(Pixel coordinate grounding data)
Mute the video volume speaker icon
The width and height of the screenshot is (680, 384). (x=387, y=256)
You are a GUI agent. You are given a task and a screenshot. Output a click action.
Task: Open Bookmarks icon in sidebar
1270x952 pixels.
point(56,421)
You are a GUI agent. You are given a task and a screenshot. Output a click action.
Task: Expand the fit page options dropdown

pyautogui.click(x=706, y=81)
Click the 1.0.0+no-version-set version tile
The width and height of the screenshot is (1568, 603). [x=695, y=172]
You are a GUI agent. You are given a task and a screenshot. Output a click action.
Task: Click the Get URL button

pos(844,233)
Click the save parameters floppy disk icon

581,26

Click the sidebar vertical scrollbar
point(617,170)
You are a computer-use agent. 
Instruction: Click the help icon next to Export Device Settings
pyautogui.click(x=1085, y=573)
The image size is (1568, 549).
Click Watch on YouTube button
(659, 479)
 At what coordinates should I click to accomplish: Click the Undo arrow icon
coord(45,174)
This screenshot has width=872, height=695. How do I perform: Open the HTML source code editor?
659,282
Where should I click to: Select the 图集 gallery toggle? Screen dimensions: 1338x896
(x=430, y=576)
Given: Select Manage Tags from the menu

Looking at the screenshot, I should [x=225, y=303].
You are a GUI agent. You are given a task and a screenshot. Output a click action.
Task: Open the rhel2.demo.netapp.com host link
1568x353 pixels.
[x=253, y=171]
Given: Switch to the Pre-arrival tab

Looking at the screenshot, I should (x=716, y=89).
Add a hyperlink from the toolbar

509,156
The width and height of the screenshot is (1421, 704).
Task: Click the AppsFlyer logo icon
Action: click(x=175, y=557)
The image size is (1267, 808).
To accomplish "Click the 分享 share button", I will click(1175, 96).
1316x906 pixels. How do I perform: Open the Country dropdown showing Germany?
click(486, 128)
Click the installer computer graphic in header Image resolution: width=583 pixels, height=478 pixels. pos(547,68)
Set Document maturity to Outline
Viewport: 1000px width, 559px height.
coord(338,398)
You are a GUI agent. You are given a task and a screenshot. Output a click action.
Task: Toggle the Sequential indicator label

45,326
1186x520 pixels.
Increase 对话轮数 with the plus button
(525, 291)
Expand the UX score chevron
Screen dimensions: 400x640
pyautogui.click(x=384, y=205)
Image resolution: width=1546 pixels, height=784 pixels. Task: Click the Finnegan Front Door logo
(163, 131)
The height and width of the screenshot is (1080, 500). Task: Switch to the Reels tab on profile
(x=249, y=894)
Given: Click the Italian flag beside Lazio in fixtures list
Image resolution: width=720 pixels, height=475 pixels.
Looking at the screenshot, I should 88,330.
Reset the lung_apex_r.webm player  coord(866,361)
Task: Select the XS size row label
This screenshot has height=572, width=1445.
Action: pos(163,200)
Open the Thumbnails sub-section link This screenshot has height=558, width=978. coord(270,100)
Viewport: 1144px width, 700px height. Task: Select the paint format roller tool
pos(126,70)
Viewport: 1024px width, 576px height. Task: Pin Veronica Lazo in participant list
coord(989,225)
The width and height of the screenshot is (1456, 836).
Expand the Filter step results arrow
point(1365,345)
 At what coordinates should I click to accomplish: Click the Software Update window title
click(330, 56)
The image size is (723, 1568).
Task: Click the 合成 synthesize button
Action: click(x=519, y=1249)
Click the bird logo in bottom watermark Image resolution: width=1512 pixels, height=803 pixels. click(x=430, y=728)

### Work order
Once you have read the data, copy all of it out exactly.

### Task result
Mute the video volume speaker icon
The width and height of the screenshot is (680, 384). (x=387, y=256)
You are a GUI agent. You are given a task and a screenshot. Output a click action.
Task: Open Bookmarks icon in sidebar
1270x952 pixels.
point(56,421)
You are a GUI agent. You are given a task and a screenshot. Output a click action.
Task: Expand the fit page options dropdown

pyautogui.click(x=706, y=81)
Click the 1.0.0+no-version-set version tile
The width and height of the screenshot is (1568, 603). [x=695, y=172]
You are a GUI agent. You are given a task and a screenshot. Output a click action.
Task: Click the Get URL button

pos(844,233)
Click the save parameters floppy disk icon

581,26

Click the sidebar vertical scrollbar
point(617,170)
You are a computer-use agent. 
Instruction: Click the help icon next to Export Device Settings
pyautogui.click(x=1085, y=573)
The image size is (1568, 549).
Click Watch on YouTube button
(659, 479)
 At what coordinates should I click to accomplish: Click the Undo arrow icon
coord(45,174)
This screenshot has width=872, height=695. How do I perform: Open the HTML source code editor?
659,282
Where should I click to: Select the 图集 gallery toggle? Screen dimensions: 1338x896
(x=430, y=576)
Given: Select Manage Tags from the menu

Looking at the screenshot, I should [x=225, y=303].
You are a GUI agent. You are given a task and a screenshot. Output a click action.
Task: Open the rhel2.demo.netapp.com host link
1568x353 pixels.
[x=253, y=171]
Given: Switch to the Pre-arrival tab

Looking at the screenshot, I should (x=716, y=89).
Add a hyperlink from the toolbar

509,156
The width and height of the screenshot is (1421, 704).
Task: Click the AppsFlyer logo icon
Action: click(x=175, y=557)
The image size is (1267, 808).
To accomplish "Click the 分享 share button", I will click(1175, 96).
1316x906 pixels. How do I perform: Open the Country dropdown showing Germany?
click(486, 128)
Click the installer computer graphic in header Image resolution: width=583 pixels, height=478 pixels. pos(547,68)
Set Document maturity to Outline
Viewport: 1000px width, 559px height.
coord(338,398)
You are a GUI agent. You are given a task and a screenshot. Output a click action.
Task: Toggle the Sequential indicator label

45,326
1186x520 pixels.
Increase 对话轮数 with the plus button
(525, 291)
Expand the UX score chevron
Screen dimensions: 400x640
pyautogui.click(x=384, y=205)
Image resolution: width=1546 pixels, height=784 pixels. Task: Click the Finnegan Front Door logo
(163, 131)
The height and width of the screenshot is (1080, 500). Task: Switch to the Reels tab on profile
(x=249, y=894)
Given: Click the Italian flag beside Lazio in fixtures list
Image resolution: width=720 pixels, height=475 pixels.
Looking at the screenshot, I should 88,330.
Reset the lung_apex_r.webm player  coord(866,361)
Task: Select the XS size row label
This screenshot has height=572, width=1445.
Action: pos(163,200)
Open the Thumbnails sub-section link This screenshot has height=558, width=978. coord(270,100)
Viewport: 1144px width, 700px height. Task: Select the paint format roller tool
pos(126,70)
Viewport: 1024px width, 576px height. Task: Pin Veronica Lazo in participant list
coord(989,225)
The width and height of the screenshot is (1456, 836).
Expand the Filter step results arrow
point(1365,345)
 At what coordinates should I click to accomplish: Click the Software Update window title
click(330, 56)
The image size is (723, 1568).
Task: Click the 合成 synthesize button
Action: click(x=519, y=1249)
Click the bird logo in bottom watermark Image resolution: width=1512 pixels, height=803 pixels. click(x=430, y=728)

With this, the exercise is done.